QUESTION
Let $(X,\alpha,\mu)$ be a measure space.
Let $(E_n)$ be a sequence in $X$.
Prove $\limsup\mu(E_n)\leq\mu(\limsup E_n)$ when $\mu(\bigcup E_n)<\infty$.
Show that this inequality may fail if $\mu(\bigcup E_n)=\infty$.
IDEAS
I was thinking of showing the reverse – $\mu(\limsup E_n)\geq\limsup\mu(E_n)$ because I know $\limsup E_n=\bigcap _{n=1}^\infty\bigcup_{m=n}^\infty E_n$. I know the measure of a union is equal to the union of the measures if the sequence is disjoint (which I am not guaranteed to have here). Besides I would have to deal with the intersection first.
I also have to prove a similar inequality for $\liminf$, but I figure I should be able to figure out the other if I can figure out one.

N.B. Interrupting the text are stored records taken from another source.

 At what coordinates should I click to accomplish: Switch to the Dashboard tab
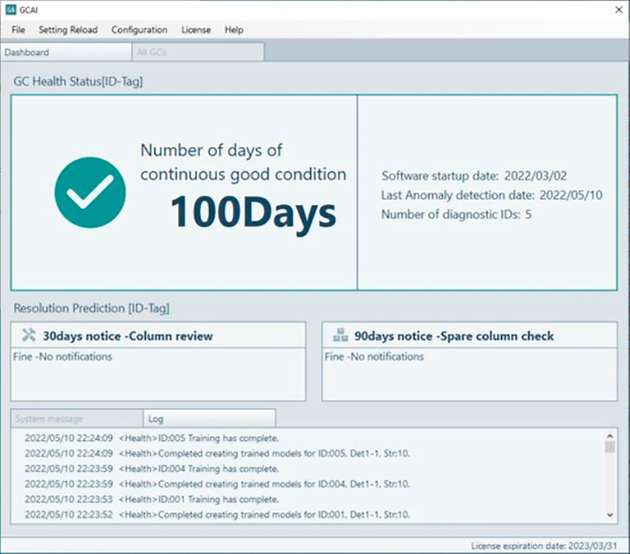click(68, 52)
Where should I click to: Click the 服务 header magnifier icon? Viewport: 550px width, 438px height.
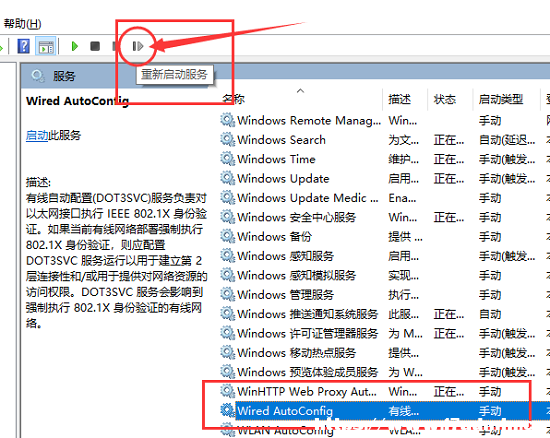tap(37, 76)

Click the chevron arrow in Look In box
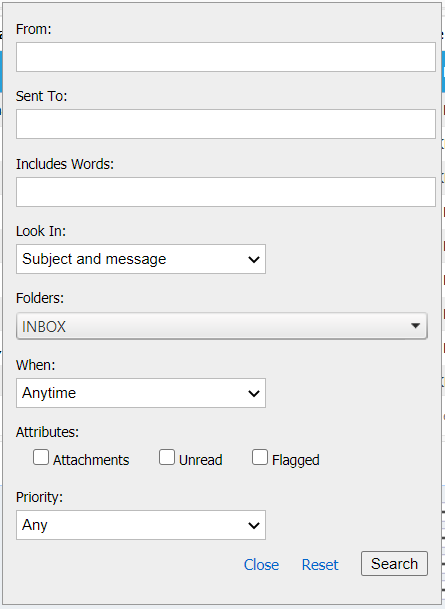(x=254, y=259)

Please let me know what ideas you have. Thank you!
Best Answer
Let $A = \cup E_n$. By Fatou's lemma,
$$\int_A \liminf 1_{A\setminus E_n} \, d\mu \le \liminf \int_X 1_{A\setminus E_n}\, d\mu.$$
Thus
$$\int_A \liminf (1 - 1_{E_n})\, d\mu \le \liminf \int_A(1 - 1_{E_n})\, d\mu$$
or
$$\mu(A) - \int_A \limsup 1_{E_n}\, d\mu \le \mu(A) - \limsup \int_A 1_{E_n}\, d\mu.$$
Since $\limsup 1_{E_n} = 1_{\limsup E_n}$, $\int_A 1_{E_n}\, d\mu = \mu(E_n)$, and $\int_A 1_{\limsup E_n}\, d\mu = \mu(\limsup E_n)$, we have
$$\mu(A) - \mu(\limsup E_n) \le \mu(A) - \limsup \mu(E_n).$$
Since $\mu(A) < \infty$, we deduce
$$\limsup \mu(E_n) \le \mu(\limsup E_n).$$